Supporting the One-Carbon Cycle Restores Ovarian Reserve in Subfertile Women: Absence of Correlation with Urinary Bisphenol A Concentration.

Environmental endocrine disrupting chemicals (EDCs), including bisphenol A (BPA), induce DNA methylation errors and oxidative stress, and alter fertility. Animal studies have demonstrated that supporting the one-carbon cycle (1-CC) with appropriate dietary supplements can reduce the effects of EDCs. Anti-Mullerian hormone (AMH), a marker of ovarian functionality, has been tested in subfertile female patients, to control this hypothesis in humans. Fifty-five women with a history of 3-7 years of infertility, with at least two assisted reproductive technology (ART) treatment failures, and low serum levels of AMH were enrolled in the study. Before starting any further ART treatment, they were tested for AMH and for follicular count. A urinary control of BPA was proposed. Then a support of the 1-CC, already tested in other clinical studies, was initiated and continued for 4 months. At the end of this period, antral follicle count and serum AMH levels were re-evaluated. The AMH levels before and after treatment were compared using the Wilcoxon test (nonparametric test, non-Gaussian population). Out of the 55 patients, 35 accepted a BPA dosage in the urine. No correlation was found between BPA and serum AMH concentrations. Forty-nine patients followed the full treatment with 1-CC supplements, which resulted in increased AMH levels, independent of initial AMH levels and maternal age (in the range studied), p = 0.0001. Eight patients spontaneously conceived ongoing pregnancies within 3 months, at the end of the protocol. A support of the 1-CC can partly alleviate metabolic derangements induced by environment, as observed in animal models, and improve endocrine background in women.

Introduction

Gametogenesis involves important epigenetic reprogramming associated with DNA and histone methylation. During a specific developmental window, the processes of epigenetic maintenance and then reprogramming are sensitive to pressures caused by environmental exposure, with biochemical variations that can alter the health/viability, development, and even the survival of mammalian embryos.[1,2] The negative impact of abnormal sperm DNA methylation on male fertility and the health of the conceptus has been clearly demonstrated.[3-5] Controlled ovarian hyperstimulation or elevated homocysteine levels can alter methylation imprints on oocytes and early embryos.[6-8]

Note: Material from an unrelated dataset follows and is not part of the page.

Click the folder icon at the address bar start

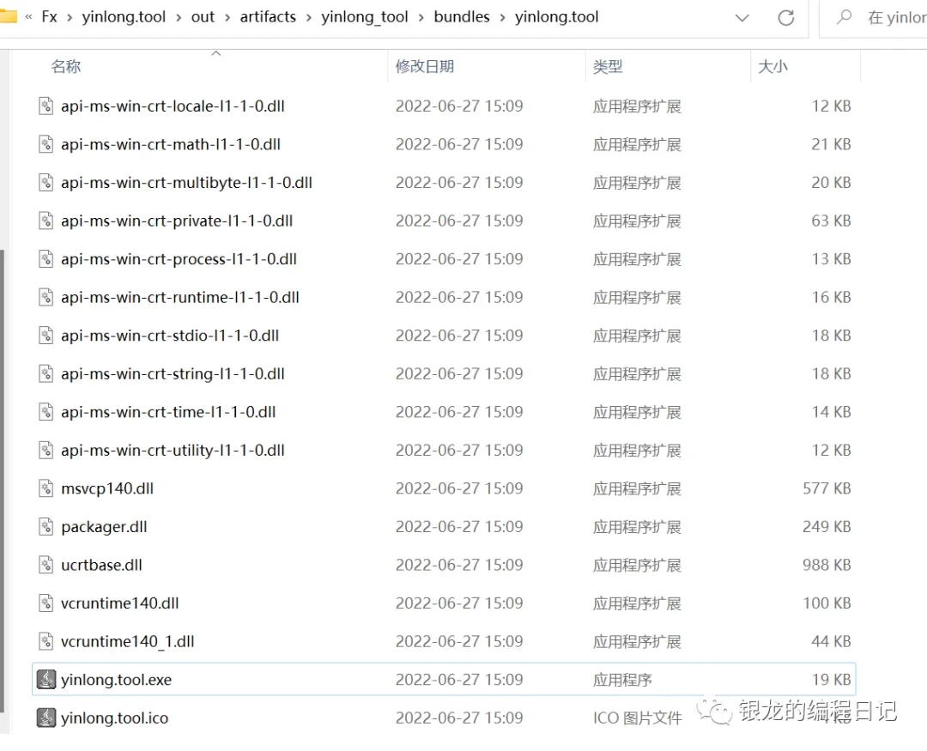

DNA methylation is of major importance in gametogenesis because primordial germ cells undergo a process of DNA demethylation when they enter the developing gonads (imprint erasure). This process is subsequently reversed during prenatal life in males and during postnatal follicle development in females. Correct maintenance of methylation is a prerequisite for preimplantation development.[6,9]

Environmental endocrine disrupting chemicals (EDCs) are widely present in products for “domestic use,” and even in cosmetics: they are major factors that can disrupt DNA methylation and, as a consequence, epigenetics. In the rat, plastic derivatives such as bisphenol A (BPA), di(2-ethylhexyl)phthalate (DEHP), and dibutyl phthalate (DBP) induce transgenerational reproductive and metabolic pathologies.[10-14] EDCs induce anomalies in methylation profiles and regulatory epigenetic mechanisms, and are involved in their transgenerational transmission. DNA/histone methylation anomalies are significantly involved in these pathologies.[15] The link between EDCs, oxidative stress, and DNA methylation anomalies is now well established: EDCs generate oxidative stress through estrogen receptors and peroxisome proliferator-activated receptors.[9] BPA has a strong structural similarity with estradiol and diethylstilbestrol.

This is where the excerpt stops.